**Your instructions:** Print out the entries that follow exactly, missing none.

[[ Data excerpts open ]]

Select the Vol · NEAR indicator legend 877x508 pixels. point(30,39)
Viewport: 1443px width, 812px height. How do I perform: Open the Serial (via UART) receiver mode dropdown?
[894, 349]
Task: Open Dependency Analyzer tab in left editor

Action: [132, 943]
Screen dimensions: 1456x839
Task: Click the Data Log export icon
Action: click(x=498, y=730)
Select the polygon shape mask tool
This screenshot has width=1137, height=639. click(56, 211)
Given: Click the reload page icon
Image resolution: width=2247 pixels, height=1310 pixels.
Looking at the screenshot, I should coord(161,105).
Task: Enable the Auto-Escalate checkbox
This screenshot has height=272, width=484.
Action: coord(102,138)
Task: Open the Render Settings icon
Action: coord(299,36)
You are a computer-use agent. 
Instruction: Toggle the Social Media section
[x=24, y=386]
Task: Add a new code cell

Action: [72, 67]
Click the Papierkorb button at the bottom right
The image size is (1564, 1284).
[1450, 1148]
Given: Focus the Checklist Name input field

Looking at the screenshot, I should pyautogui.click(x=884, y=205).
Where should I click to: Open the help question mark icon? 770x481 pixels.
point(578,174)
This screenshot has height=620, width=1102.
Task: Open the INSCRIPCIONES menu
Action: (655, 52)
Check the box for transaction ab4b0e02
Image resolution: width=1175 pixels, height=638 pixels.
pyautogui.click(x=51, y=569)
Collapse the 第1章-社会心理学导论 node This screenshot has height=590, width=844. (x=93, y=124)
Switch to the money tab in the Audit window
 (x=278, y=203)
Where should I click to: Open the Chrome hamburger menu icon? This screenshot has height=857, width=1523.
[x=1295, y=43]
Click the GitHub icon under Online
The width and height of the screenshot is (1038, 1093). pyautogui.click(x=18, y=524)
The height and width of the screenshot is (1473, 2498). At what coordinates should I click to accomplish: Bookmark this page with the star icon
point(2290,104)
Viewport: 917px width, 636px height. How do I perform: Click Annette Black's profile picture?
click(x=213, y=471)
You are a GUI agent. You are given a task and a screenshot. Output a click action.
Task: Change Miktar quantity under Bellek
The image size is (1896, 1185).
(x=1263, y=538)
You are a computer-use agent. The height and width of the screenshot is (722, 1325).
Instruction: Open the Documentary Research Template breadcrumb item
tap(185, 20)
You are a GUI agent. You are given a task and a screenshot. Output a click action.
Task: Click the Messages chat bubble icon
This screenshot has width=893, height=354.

[[ Data excerpts closed ]]

**Solution for this exercise:**
Select the Vol · NEAR indicator legend 877x508 pixels. point(30,39)
Viewport: 1443px width, 812px height. How do I perform: Open the Serial (via UART) receiver mode dropdown?
[894, 349]
Task: Open Dependency Analyzer tab in left editor

Action: [132, 943]
Screen dimensions: 1456x839
Task: Click the Data Log export icon
Action: click(x=498, y=730)
Select the polygon shape mask tool
This screenshot has width=1137, height=639. click(56, 211)
Given: Click the reload page icon
Image resolution: width=2247 pixels, height=1310 pixels.
Looking at the screenshot, I should coord(161,105).
Task: Enable the Auto-Escalate checkbox
This screenshot has height=272, width=484.
Action: coord(102,138)
Task: Open the Render Settings icon
Action: coord(299,36)
You are a computer-use agent. 
Instruction: Toggle the Social Media section
[x=24, y=386]
Task: Add a new code cell

Action: [72, 67]
Click the Papierkorb button at the bottom right
The image size is (1564, 1284).
[1450, 1148]
Given: Focus the Checklist Name input field

Looking at the screenshot, I should pyautogui.click(x=884, y=205).
Where should I click to: Open the help question mark icon? 770x481 pixels.
point(578,174)
This screenshot has height=620, width=1102.
Task: Open the INSCRIPCIONES menu
Action: (655, 52)
Check the box for transaction ab4b0e02
Image resolution: width=1175 pixels, height=638 pixels.
pyautogui.click(x=51, y=569)
Collapse the 第1章-社会心理学导论 node This screenshot has height=590, width=844. (x=93, y=124)
Switch to the money tab in the Audit window
 (x=278, y=203)
Where should I click to: Open the Chrome hamburger menu icon? This screenshot has height=857, width=1523.
[x=1295, y=43]
Click the GitHub icon under Online
The width and height of the screenshot is (1038, 1093). pyautogui.click(x=18, y=524)
The height and width of the screenshot is (1473, 2498). At what coordinates should I click to accomplish: Bookmark this page with the star icon
point(2290,104)
Viewport: 917px width, 636px height. How do I perform: Click Annette Black's profile picture?
click(x=213, y=471)
You are a GUI agent. You are given a task and a screenshot. Output a click action.
Task: Change Miktar quantity under Bellek
The image size is (1896, 1185).
(x=1263, y=538)
You are a computer-use agent. The height and width of the screenshot is (722, 1325).
Instruction: Open the Documentary Research Template breadcrumb item
tap(185, 20)
You are a GUI agent. You are given a task and a screenshot. Output a click action.
Task: Click the Messages chat bubble icon
This screenshot has width=893, height=354.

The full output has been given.